#3888 closed defect (fixed)

Handling Tor and i2p in NURLs

Reported by: itamarst Owned by:
Priority: normal Milestone: HTTP Storage Protocol
Component: unknown Version: n/a
Keywords: Cc:
Launchpad Bug:

Description (last modified by itamarst)

NURLs, the new furl replacement that is HTTP based, does not currently support Tor or i2p syntactically. It just has a hostname field... The hyperlink library also has issues with parsing it if is forced in to the hostname, which may be legitimate "this is not a valid URI/URL" complaint.

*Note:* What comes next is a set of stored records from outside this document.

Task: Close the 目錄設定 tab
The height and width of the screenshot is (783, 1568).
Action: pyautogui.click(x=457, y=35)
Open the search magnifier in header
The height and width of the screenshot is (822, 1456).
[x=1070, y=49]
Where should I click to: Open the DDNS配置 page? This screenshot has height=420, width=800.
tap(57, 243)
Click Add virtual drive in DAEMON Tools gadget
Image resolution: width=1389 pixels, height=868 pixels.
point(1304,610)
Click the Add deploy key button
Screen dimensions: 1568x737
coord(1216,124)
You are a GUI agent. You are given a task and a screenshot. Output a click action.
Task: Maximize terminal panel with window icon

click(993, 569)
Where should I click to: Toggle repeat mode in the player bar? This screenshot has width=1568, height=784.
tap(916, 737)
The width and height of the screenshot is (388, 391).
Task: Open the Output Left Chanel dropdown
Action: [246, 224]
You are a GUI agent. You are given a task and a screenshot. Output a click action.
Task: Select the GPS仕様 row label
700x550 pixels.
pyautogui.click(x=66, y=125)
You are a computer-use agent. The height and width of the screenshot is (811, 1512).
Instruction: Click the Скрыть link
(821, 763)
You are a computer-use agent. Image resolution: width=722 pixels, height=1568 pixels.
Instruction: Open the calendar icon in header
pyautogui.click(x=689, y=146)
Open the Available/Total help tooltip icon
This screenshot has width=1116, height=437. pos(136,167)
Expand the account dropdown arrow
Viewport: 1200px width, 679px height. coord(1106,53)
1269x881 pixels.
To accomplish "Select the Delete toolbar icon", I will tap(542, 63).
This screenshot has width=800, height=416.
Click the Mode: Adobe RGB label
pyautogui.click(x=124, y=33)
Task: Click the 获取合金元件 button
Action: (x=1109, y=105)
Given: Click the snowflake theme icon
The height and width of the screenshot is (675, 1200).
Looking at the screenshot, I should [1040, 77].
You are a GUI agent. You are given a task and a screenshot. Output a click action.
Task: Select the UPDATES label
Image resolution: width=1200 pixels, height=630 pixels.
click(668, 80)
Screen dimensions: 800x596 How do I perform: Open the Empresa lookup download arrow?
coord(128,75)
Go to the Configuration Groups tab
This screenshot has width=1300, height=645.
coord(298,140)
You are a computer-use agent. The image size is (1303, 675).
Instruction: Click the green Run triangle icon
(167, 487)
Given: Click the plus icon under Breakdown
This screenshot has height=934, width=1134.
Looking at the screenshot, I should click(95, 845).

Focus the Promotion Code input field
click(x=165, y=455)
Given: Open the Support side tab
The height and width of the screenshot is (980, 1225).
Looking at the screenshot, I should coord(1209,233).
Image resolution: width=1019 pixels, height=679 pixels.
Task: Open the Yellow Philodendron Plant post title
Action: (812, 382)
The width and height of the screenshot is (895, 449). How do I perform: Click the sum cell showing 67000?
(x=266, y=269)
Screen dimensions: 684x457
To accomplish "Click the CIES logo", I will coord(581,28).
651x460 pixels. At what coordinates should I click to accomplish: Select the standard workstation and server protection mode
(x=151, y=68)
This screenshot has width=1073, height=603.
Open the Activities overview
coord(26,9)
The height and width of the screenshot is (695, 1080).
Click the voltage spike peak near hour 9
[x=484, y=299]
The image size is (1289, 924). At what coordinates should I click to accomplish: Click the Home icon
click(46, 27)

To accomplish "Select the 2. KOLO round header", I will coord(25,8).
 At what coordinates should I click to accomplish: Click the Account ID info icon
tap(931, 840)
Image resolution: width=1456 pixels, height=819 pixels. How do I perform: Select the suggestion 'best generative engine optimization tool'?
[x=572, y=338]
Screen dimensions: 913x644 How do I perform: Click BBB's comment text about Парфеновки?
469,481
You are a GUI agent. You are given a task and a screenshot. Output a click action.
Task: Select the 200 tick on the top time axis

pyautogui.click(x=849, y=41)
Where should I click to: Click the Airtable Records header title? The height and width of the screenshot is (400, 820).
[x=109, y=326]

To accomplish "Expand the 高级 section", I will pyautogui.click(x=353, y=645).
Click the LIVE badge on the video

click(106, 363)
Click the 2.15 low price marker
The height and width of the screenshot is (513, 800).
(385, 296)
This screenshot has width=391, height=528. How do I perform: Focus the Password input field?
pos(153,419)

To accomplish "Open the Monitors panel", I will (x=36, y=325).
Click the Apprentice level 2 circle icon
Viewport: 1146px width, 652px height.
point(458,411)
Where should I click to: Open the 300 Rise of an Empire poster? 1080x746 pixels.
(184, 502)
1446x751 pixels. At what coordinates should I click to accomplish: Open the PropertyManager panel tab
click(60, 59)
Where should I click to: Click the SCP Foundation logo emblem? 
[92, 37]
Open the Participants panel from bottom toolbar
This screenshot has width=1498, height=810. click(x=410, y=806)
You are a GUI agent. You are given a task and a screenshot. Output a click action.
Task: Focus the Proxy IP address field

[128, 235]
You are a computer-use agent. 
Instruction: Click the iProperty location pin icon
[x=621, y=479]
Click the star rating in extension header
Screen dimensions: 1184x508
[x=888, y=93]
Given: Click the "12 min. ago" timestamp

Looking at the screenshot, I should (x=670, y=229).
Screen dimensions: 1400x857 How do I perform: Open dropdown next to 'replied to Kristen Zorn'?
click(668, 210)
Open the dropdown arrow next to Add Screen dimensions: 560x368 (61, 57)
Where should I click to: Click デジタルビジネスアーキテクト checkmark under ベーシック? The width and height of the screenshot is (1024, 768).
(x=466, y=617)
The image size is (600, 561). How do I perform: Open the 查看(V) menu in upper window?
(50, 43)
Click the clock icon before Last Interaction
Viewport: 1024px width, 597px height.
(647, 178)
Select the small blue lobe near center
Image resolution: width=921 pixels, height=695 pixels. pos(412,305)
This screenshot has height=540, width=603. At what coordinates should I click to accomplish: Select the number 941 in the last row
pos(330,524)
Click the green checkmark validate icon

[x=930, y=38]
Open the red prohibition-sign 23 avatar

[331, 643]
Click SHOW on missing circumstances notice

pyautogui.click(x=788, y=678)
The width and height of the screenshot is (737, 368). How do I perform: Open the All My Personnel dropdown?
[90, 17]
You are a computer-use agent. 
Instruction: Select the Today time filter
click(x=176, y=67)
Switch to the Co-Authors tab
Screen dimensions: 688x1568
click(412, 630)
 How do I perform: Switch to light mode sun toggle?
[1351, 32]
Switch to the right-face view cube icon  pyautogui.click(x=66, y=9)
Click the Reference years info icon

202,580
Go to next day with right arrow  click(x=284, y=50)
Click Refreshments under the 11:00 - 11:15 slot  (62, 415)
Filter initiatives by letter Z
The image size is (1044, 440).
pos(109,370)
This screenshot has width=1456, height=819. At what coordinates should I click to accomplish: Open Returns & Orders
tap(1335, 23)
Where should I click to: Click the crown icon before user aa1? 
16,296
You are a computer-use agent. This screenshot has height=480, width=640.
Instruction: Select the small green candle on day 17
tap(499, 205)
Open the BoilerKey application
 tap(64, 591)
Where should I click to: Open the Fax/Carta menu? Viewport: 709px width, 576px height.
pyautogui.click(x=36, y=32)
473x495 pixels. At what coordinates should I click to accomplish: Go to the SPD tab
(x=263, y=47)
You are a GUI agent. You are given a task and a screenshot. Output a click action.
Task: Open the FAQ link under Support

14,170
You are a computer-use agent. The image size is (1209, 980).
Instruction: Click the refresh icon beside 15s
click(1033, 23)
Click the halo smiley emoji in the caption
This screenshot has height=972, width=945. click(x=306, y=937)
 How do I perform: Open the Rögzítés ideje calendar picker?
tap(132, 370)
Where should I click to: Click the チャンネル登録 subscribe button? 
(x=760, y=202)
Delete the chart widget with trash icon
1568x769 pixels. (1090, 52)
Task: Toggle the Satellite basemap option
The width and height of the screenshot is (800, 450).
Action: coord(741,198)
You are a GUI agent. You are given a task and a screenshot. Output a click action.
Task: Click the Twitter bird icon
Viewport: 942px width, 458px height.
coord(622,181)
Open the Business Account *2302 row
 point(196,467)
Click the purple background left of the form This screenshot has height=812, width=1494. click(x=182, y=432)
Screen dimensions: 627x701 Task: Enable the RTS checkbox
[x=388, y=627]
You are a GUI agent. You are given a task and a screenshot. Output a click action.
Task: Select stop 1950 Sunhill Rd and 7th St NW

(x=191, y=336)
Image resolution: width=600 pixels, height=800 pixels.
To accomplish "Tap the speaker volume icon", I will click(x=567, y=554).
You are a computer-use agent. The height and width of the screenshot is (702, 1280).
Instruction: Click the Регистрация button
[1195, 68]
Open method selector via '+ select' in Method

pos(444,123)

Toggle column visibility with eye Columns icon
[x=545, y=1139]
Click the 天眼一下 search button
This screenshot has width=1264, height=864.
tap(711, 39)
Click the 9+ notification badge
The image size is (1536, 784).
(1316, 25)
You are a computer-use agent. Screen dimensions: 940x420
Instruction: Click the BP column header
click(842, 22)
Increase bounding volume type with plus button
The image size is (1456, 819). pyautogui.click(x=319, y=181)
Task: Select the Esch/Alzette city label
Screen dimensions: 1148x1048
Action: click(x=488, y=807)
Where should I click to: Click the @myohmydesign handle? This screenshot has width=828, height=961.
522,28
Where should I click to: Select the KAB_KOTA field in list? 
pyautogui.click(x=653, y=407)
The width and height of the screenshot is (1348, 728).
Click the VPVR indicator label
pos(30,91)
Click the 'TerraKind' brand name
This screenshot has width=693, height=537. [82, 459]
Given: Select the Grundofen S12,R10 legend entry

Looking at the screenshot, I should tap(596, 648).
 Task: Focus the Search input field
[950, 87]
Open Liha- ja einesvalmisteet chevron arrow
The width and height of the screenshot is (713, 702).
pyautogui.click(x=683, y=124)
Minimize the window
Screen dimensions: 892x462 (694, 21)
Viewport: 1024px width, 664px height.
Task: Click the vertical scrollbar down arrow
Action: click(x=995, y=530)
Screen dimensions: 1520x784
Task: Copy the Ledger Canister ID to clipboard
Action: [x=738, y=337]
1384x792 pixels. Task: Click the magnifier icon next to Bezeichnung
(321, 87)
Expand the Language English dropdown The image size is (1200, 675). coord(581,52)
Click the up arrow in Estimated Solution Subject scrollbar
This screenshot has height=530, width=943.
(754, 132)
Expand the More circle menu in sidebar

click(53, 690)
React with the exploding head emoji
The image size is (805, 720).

One alternative is to switch to combo protocol URLs, e.g.:

pb://1WUX44xKjKdpGLohmFcBNuIRN-8rlv1Iij_7rQ@127.1:34399/jhjbc3bjbhk#v=1
pb+tor://1WUX44xKjKdpGLohmFcBNuIRN-8rlv1Iij_7rQ@127.1:34399/jhjbc3bjbhk#v=1
pb+i2p://1WUX44xKjKdpGLohmFcBNuIRN-8rlv1Iij_7rQ@sdsdfsdfds/jhjbc3bjbhk#v=1

Changing the NURL to this could be backwards compatible if pb:// is synonym for normal HTTPS, as above.

Change History (12)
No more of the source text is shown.